* _Task brief_
The answer should be every line below, retyped exactly.

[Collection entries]
--- START ---

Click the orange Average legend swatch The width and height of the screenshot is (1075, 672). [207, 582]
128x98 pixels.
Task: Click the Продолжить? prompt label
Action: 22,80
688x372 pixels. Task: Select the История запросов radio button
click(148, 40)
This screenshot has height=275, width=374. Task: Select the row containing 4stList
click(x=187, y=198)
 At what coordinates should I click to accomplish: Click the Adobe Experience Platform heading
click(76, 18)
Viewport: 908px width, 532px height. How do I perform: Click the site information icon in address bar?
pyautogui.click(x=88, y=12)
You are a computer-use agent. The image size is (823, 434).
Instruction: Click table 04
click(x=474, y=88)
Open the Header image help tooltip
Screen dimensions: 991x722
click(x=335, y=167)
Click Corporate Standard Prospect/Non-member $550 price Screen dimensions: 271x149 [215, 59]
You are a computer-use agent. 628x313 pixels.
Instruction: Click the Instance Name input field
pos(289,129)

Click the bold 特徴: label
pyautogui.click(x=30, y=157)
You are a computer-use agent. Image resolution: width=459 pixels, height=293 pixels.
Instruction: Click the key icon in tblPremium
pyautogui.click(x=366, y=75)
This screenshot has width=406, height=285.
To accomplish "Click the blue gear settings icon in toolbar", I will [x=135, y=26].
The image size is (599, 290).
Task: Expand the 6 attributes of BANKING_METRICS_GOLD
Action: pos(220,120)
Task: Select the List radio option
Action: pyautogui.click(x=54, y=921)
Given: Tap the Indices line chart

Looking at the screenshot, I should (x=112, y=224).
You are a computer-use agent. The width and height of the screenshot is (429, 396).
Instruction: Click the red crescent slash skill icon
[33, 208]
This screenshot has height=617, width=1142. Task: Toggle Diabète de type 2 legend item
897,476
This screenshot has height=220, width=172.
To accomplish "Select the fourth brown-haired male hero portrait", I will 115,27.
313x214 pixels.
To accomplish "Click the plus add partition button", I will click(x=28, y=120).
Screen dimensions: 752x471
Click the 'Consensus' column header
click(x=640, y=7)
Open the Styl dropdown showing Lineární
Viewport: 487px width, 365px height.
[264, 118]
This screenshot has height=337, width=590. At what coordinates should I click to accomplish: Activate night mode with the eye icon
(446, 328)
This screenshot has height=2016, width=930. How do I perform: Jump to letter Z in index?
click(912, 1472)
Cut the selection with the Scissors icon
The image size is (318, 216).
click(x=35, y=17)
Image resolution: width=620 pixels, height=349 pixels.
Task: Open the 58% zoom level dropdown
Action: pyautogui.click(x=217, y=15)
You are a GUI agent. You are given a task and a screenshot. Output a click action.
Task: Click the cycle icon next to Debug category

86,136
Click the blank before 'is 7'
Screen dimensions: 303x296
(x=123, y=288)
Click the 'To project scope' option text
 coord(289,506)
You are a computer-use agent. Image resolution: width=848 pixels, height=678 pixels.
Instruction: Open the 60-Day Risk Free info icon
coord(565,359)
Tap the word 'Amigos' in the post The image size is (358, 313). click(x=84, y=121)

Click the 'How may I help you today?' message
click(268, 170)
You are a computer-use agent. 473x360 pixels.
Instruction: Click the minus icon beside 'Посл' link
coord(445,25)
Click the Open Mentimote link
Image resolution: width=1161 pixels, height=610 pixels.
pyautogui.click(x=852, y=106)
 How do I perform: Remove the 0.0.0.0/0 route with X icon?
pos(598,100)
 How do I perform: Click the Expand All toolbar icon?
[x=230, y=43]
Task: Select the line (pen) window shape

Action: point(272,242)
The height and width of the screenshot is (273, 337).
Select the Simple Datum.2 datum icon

--- END ---

* _Solution to the problem_
Click the orange Average legend swatch The width and height of the screenshot is (1075, 672). [207, 582]
128x98 pixels.
Task: Click the Продолжить? prompt label
Action: 22,80
688x372 pixels. Task: Select the История запросов radio button
click(148, 40)
This screenshot has height=275, width=374. Task: Select the row containing 4stList
click(x=187, y=198)
 At what coordinates should I click to accomplish: Click the Adobe Experience Platform heading
click(76, 18)
Viewport: 908px width, 532px height. How do I perform: Click the site information icon in address bar?
pyautogui.click(x=88, y=12)
You are a computer-use agent. The image size is (823, 434).
Instruction: Click table 04
click(x=474, y=88)
Open the Header image help tooltip
Screen dimensions: 991x722
click(x=335, y=167)
Click Corporate Standard Prospect/Non-member $550 price Screen dimensions: 271x149 [215, 59]
You are a computer-use agent. 628x313 pixels.
Instruction: Click the Instance Name input field
pos(289,129)

Click the bold 特徴: label
pyautogui.click(x=30, y=157)
You are a computer-use agent. Image resolution: width=459 pixels, height=293 pixels.
Instruction: Click the key icon in tblPremium
pyautogui.click(x=366, y=75)
This screenshot has width=406, height=285.
To accomplish "Click the blue gear settings icon in toolbar", I will [x=135, y=26].
The image size is (599, 290).
Task: Expand the 6 attributes of BANKING_METRICS_GOLD
Action: pos(220,120)
Task: Select the List radio option
Action: pyautogui.click(x=54, y=921)
Given: Tap the Indices line chart

Looking at the screenshot, I should (x=112, y=224).
You are a computer-use agent. The width and height of the screenshot is (429, 396).
Instruction: Click the red crescent slash skill icon
[33, 208]
This screenshot has height=617, width=1142. Task: Toggle Diabète de type 2 legend item
897,476
This screenshot has height=220, width=172.
To accomplish "Select the fourth brown-haired male hero portrait", I will 115,27.
313x214 pixels.
To accomplish "Click the plus add partition button", I will click(x=28, y=120).
Screen dimensions: 752x471
Click the 'Consensus' column header
click(x=640, y=7)
Open the Styl dropdown showing Lineární
Viewport: 487px width, 365px height.
[264, 118]
This screenshot has height=337, width=590. At what coordinates should I click to accomplish: Activate night mode with the eye icon
(446, 328)
This screenshot has height=2016, width=930. How do I perform: Jump to letter Z in index?
click(912, 1472)
Cut the selection with the Scissors icon
The image size is (318, 216).
click(x=35, y=17)
Image resolution: width=620 pixels, height=349 pixels.
Task: Open the 58% zoom level dropdown
Action: pyautogui.click(x=217, y=15)
You are a GUI agent. You are given a task and a screenshot. Output a click action.
Task: Click the cycle icon next to Debug category

86,136
Click the blank before 'is 7'
Screen dimensions: 303x296
(x=123, y=288)
Click the 'To project scope' option text
 coord(289,506)
You are a computer-use agent. Image resolution: width=848 pixels, height=678 pixels.
Instruction: Open the 60-Day Risk Free info icon
coord(565,359)
Tap the word 'Amigos' in the post The image size is (358, 313). click(x=84, y=121)

Click the 'How may I help you today?' message
click(268, 170)
You are a computer-use agent. 473x360 pixels.
Instruction: Click the minus icon beside 'Посл' link
coord(445,25)
Click the Open Mentimote link
Image resolution: width=1161 pixels, height=610 pixels.
pyautogui.click(x=852, y=106)
 How do I perform: Remove the 0.0.0.0/0 route with X icon?
pos(598,100)
 How do I perform: Click the Expand All toolbar icon?
[x=230, y=43]
Task: Select the line (pen) window shape

Action: point(272,242)
The height and width of the screenshot is (273, 337).
Select the Simple Datum.2 datum icon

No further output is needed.